Finding The Right Front Sight
It’s one of the tiniest parts of a handgun, and yet it’s so vital that chanting it by name is a mantra for some shooters and a whole shooting school has adopted it as its name. I speak, of course, of the front sight.
Though it’s evolved from being so miniscule as to be useless in the early days, it remains a small piece of metal.
If your grip is solid and your sight picture adequate, you can make a complete soup sandwich of your trigger pull and the bullet will probably land pretty much where you intended, so it’s hard to overstate the importance of this little piece of metal. And yet it’s available in such an array of shapes and sizes and materials, it’s obvious that there’s no single correct setup for all needs.

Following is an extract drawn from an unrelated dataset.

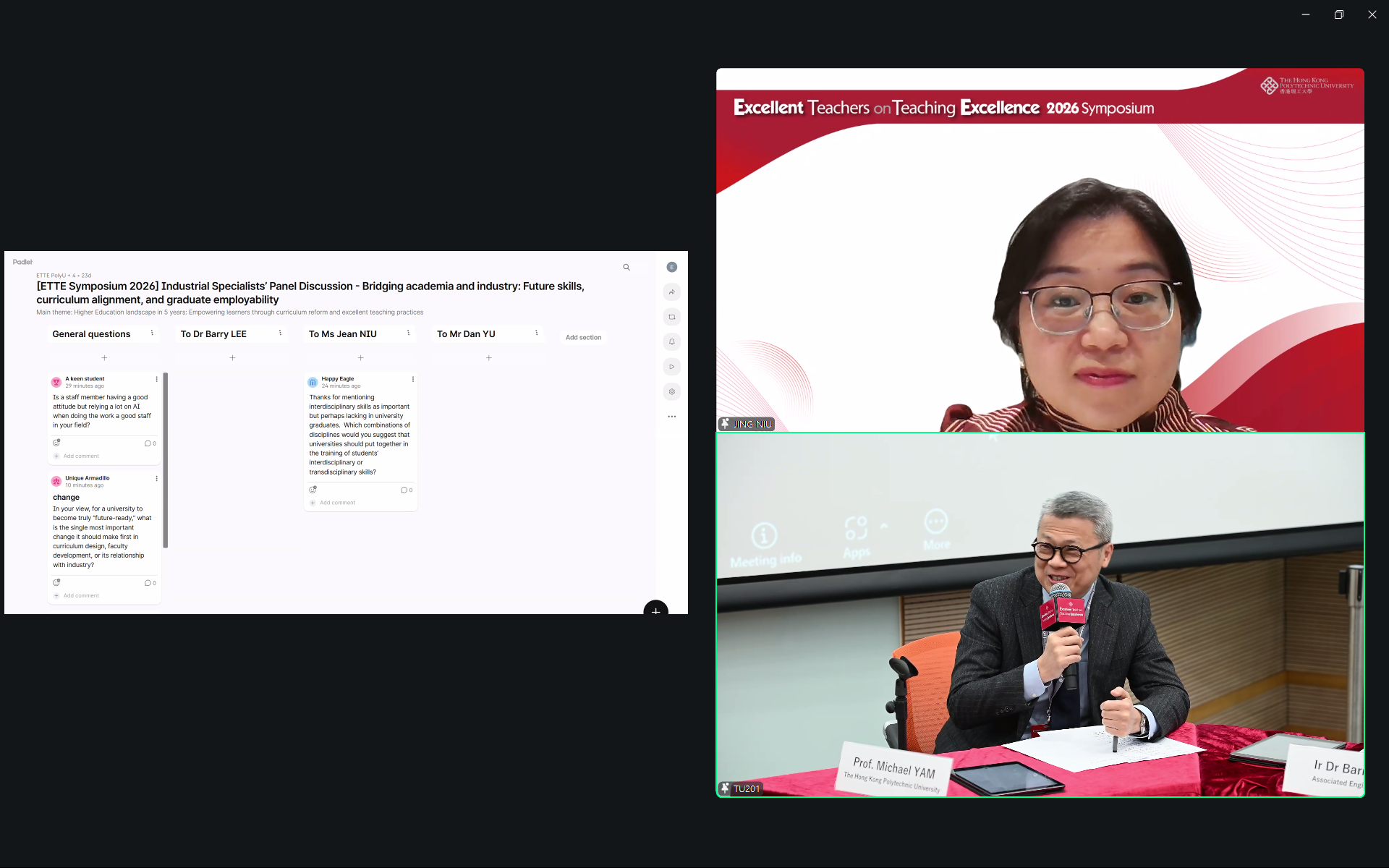Open To Dr Barry LEE section menu
This screenshot has width=1389, height=868.
point(280,333)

What gives?
If absolute accuracy were the only driving factor, a look at bullseye-type pistols would seem to indicate that a fairly narrow, plain-black sight will allow a precise aim on the target and, when coupled with a similarly narrow rear notch allowing the tiniest sliver of light on either side, will let the shooter know when there’s any deviation in the orientation of the handgun.

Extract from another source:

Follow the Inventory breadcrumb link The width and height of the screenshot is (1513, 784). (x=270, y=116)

The thing is, in bullseye pistol shooting “rapid fire” equates to one shot every 2 seconds, so there’s plenty of time to line up what amounts to a very precise, if fairly fussy, sight picture.
In more “action-” or “combat-” type shooting sports, therefore, the fairly narrow front sight remains, but paired with a wider rear notch. This allows a bit more daylight around the front-sight blade, sacrificing a bit of precision for greater speed of acquisition. Plenty of people who are extremely competent shooters use this setup on carry guns, too, but their eyes are likely better than mine.
In poor light or against dark backgrounds, it can be easy to lose that plain, black front sight against the environmental clutter—or not pick it up rapidly enough in the first place—and now you’re back to index-shooting like you’re using an antique with hardly any sights at all.
One common remedy for this situation for competitive shooters and pistol-toters alike, is to retain the narrow, black front sight, but add a fiber-optic “light pipe” to it that will provide a bright dot in the middle of the sight blade. An earlier equivalent was a gold bead, shiny and untarnished.
This is quite effective, but not without its downsides. A fiber-optic light pipe will illuminate with very little ambient light, but it does need some ambient light— and from certain angles—to work properly. There are fiber-optic sights with built-in tritium lamps in case there isn’t enough ambient light, but these are bulkier and introduce problems of their own.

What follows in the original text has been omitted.